Please edit the stretch from the line containing "You are a GUI" through the end of the records, replacing "share icon" with "share button" and changing nothing else. Leave the pictures out of your answer.

* * * * * * * * *

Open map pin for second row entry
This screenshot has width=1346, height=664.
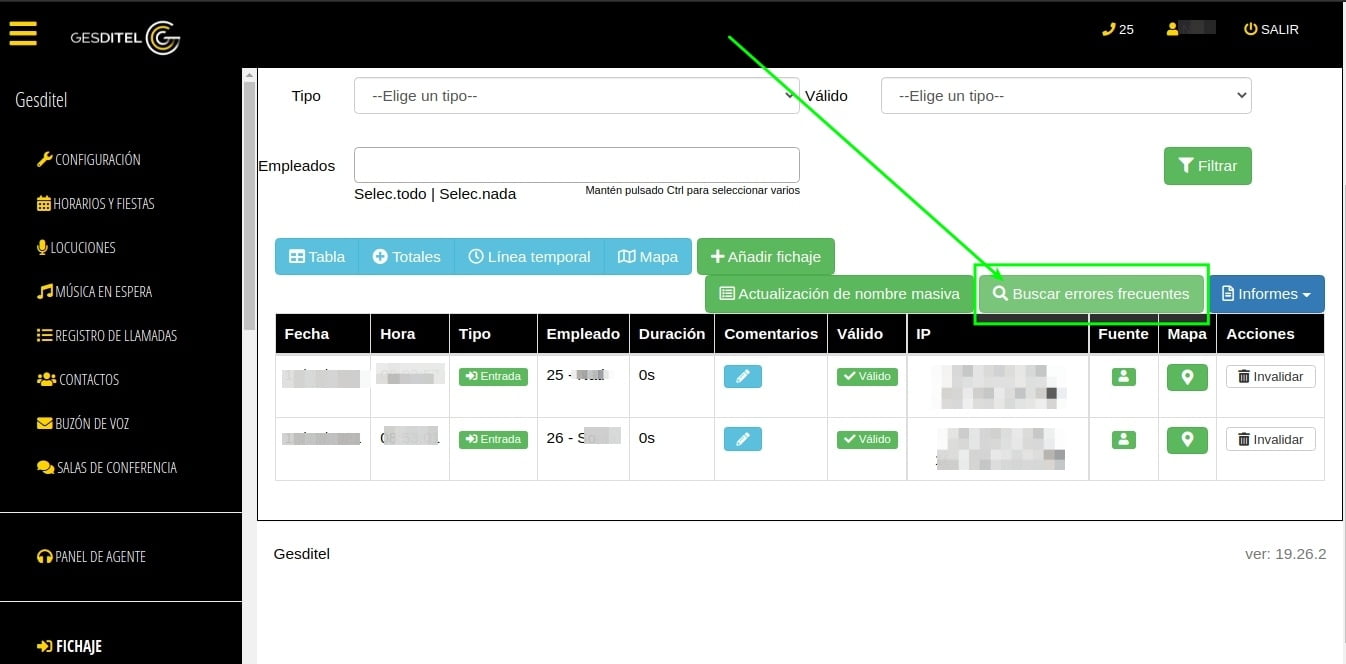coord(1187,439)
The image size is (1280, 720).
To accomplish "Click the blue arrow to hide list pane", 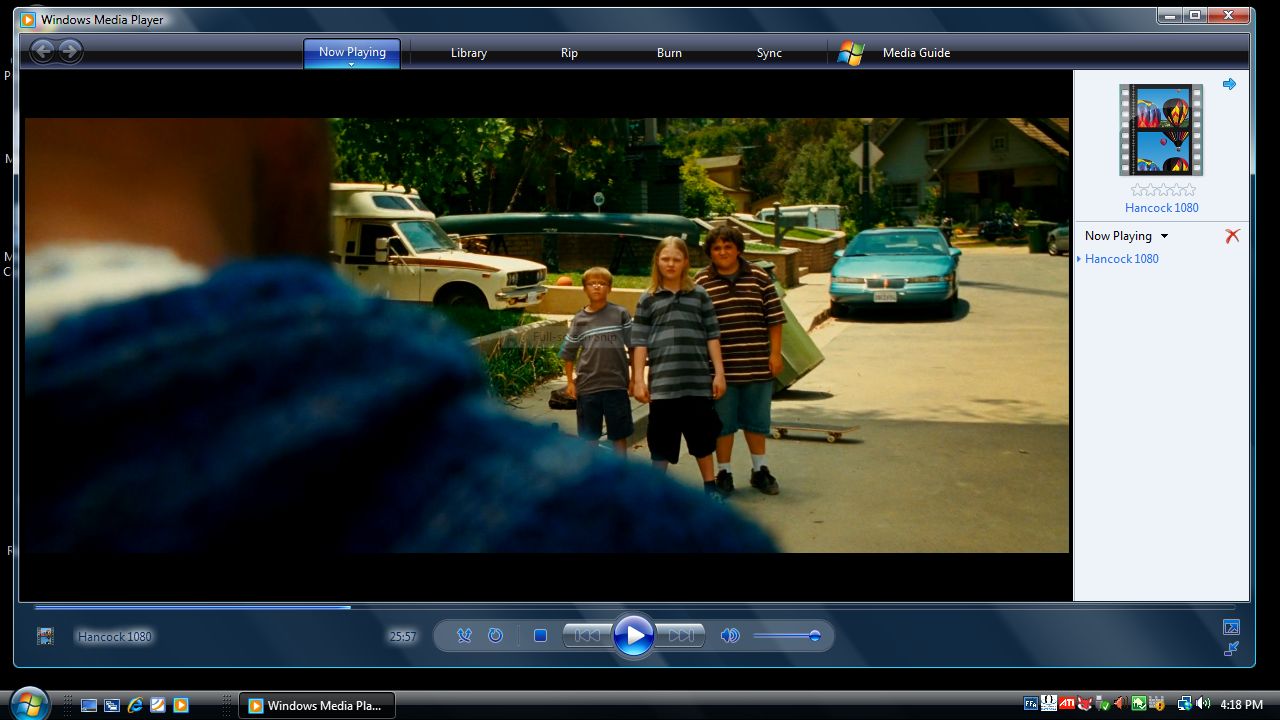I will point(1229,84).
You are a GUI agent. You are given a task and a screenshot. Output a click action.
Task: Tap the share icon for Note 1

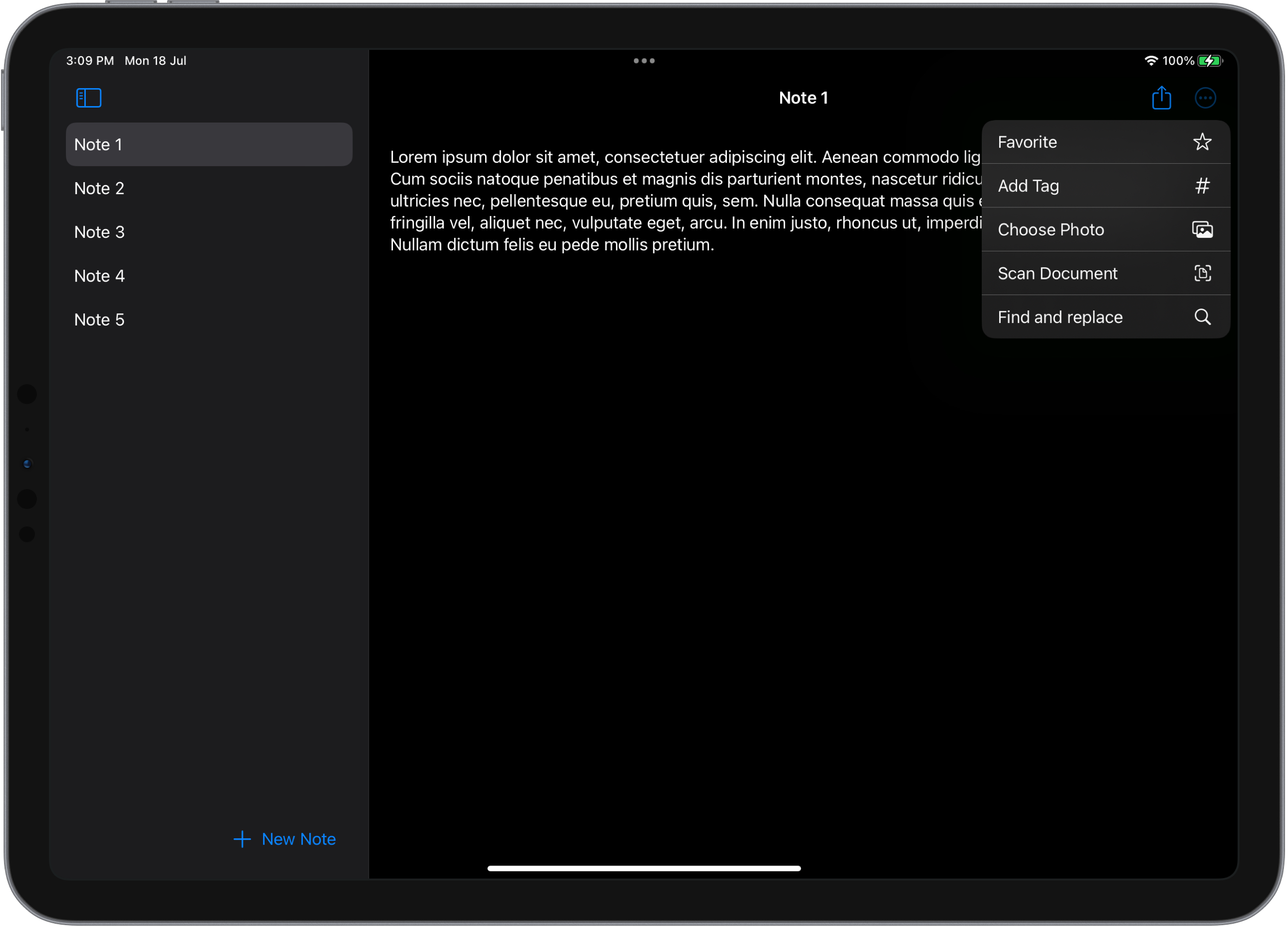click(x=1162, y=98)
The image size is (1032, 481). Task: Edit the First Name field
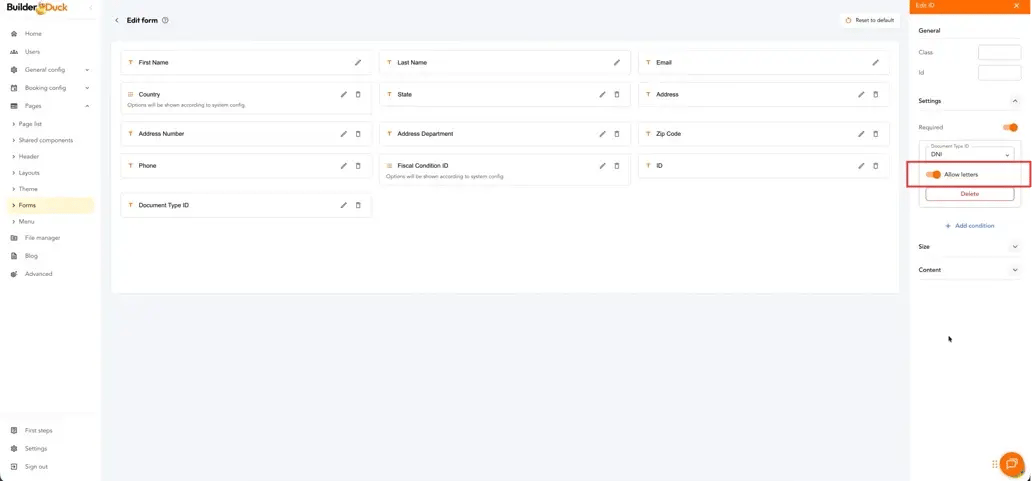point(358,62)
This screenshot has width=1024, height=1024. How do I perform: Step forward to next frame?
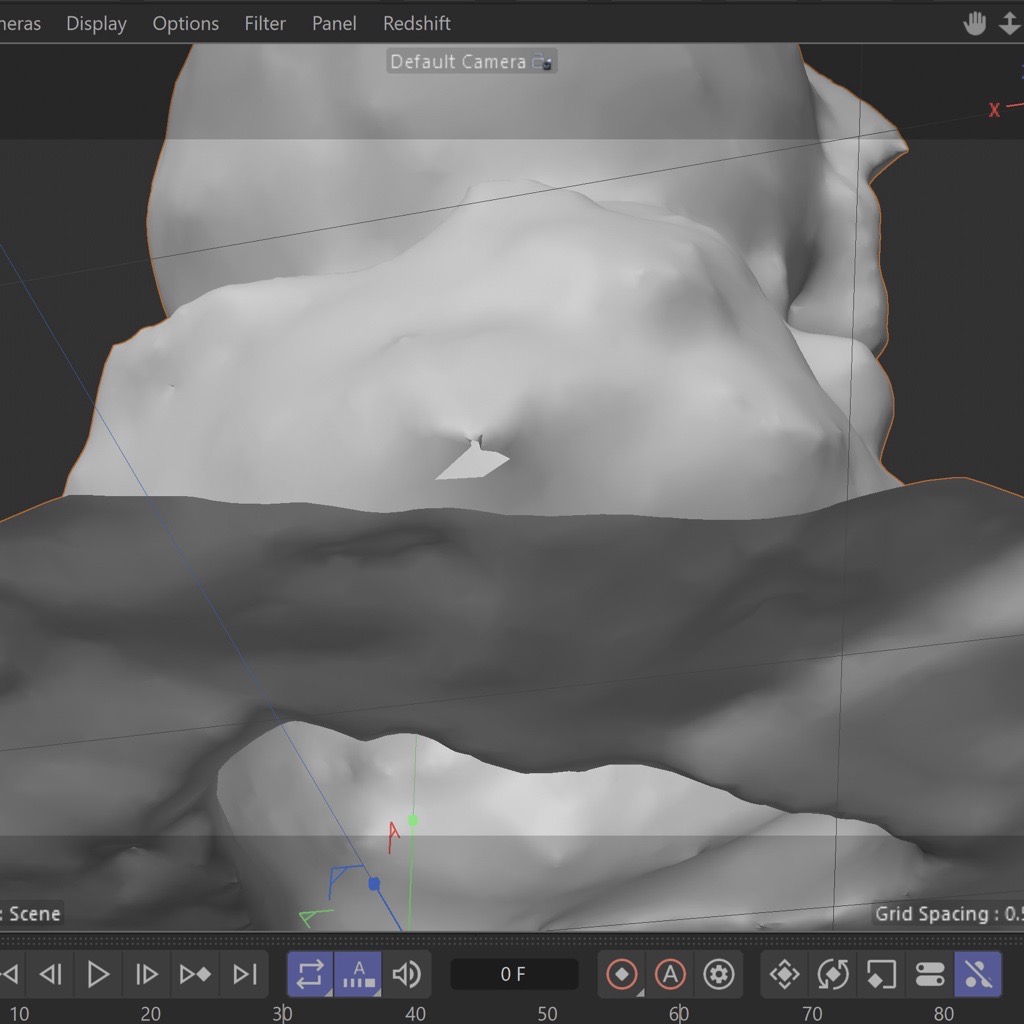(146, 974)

* * * * * * * * *

EXERCISE SOLUTION:
You are a GUI agent. You are given a task and a screenshot. Output a click action.
Task: Tap the share button for Note 1

click(x=1162, y=98)
The image size is (1032, 481). Task: Edit the First Name field
point(358,62)
This screenshot has width=1024, height=1024. How do I perform: Step forward to next frame?
(146, 974)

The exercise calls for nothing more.